What kind of tank and what are you using for a lid now?


----------



## Agility4fun (Nov 16, 2012)

waterdog said:


> What kind of tank and what are you using for a lid now?



It's like this: http://c2.wag.com/images/products/p/hag/hag-675_1z.jpg


----------



## waterdog (Dec 31, 2012)

http://www.petsmart.com/product/index.jsp?productId=12349931&f=PAD%2FpsNotAvailInUS%2FNo


----------



## Agility4fun (Nov 16, 2012)

waterdog said:


> http://www.petsmart.com/product/index.jsp?productId=12349931&f=PAD/psNotAvailInUS/No



Thanks for the recommendation, I will check it out!


----------



## Picasso84 (Feb 11, 2013)

waterdog said:


> http://www.petsmart.com/product/index.jsp?productId=12349931&f=PAD%2FpsNotAvailInUS%2FNo


Agility4fun, I hope you don't mind me asking this..... but I am curious, waterdog, is that light able to support plant growth? (b/c if so, I don't need to search anymore)


----------



## waterdog (Dec 31, 2012)

Picasso84 said:


> Agility4fun, I hope you don't mind me asking this..... but I am curious, waterdog, is that light able to support plant growth? (b/c if so, I don't need to search anymore)


I don't personally have experience with this light. I was just trying to find something he could use since he doesn't have a standard lid.


----------



## Agility4fun (Nov 16, 2012)

I looked at that light before and it's a REALLY bright light.
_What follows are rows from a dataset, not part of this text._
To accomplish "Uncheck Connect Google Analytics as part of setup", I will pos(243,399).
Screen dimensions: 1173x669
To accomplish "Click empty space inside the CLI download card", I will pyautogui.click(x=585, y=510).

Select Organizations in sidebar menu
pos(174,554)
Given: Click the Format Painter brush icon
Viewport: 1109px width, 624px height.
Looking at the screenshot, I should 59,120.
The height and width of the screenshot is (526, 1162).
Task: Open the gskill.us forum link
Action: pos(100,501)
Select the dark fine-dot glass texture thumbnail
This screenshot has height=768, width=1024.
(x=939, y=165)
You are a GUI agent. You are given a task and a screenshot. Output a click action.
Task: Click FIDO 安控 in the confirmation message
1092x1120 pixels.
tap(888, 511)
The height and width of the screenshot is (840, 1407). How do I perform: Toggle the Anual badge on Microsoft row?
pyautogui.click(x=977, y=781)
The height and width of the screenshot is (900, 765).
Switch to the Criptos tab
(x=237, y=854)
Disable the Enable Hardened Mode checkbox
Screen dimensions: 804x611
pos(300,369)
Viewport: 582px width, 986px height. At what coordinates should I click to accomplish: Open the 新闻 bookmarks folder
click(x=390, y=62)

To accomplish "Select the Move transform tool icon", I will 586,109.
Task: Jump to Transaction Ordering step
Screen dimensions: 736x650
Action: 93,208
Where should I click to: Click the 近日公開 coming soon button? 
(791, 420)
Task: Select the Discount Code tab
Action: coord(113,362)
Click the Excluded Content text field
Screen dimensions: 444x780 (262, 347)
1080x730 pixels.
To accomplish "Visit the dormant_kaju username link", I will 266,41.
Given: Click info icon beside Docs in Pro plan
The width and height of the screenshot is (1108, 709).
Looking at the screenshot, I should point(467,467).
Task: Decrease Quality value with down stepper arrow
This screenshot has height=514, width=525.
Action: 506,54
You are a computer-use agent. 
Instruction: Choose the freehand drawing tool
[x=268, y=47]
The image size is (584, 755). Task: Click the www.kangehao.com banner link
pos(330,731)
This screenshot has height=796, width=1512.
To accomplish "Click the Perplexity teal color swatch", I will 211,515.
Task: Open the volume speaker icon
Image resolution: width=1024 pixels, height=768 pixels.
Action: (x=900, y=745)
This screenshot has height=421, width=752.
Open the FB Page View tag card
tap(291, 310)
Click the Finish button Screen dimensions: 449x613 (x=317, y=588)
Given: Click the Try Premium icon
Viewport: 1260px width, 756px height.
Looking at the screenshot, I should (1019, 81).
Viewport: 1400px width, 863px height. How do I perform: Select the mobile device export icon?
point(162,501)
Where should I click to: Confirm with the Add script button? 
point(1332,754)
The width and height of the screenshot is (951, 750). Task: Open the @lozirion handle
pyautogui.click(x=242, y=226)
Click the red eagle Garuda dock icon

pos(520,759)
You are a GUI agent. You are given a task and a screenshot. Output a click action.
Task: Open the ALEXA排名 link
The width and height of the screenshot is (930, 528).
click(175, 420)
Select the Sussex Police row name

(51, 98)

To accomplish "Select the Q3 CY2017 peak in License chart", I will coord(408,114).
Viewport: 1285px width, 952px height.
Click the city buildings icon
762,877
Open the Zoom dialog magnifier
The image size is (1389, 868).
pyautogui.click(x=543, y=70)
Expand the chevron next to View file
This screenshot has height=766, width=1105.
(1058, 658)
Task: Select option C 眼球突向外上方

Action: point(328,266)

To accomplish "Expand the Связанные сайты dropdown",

There was no one to ask at the store, so I don't know whether it's good for plants.


----------



## waterdog (Dec 31, 2012)

I use a 10 watt flouresent daylight in mine, bit I have the original hood.


----------



## VJM (Feb 7, 2013)

Highly recommended. http://www.petsupplies.com/item/deep-blue-solarflare-mini-gooseneck-led-light/721342/


----------



## Destinystar (May 26, 2012)

If you could find and overhead lamp you could one of these in it, its the bulb I use in my hood and its working great for my plants.

http://www.amazon.com/Zoo-Med-Ultra...id=1363030685&sr=8-38&keywords=Ultra+sun+bulb


----------



## Agility4fun (Nov 16, 2012)

Perseusmom said:


> If you could find and overhead lamp you could one of these in it, its the bulb I use in my hood and its working great for my plants.
> 
> http://www.amazon.com/Zoo-Med-Ultra...id=1363030685&sr=8-38&keywords=Ultra+sun+bulb



Thanks for the suggestions!


----------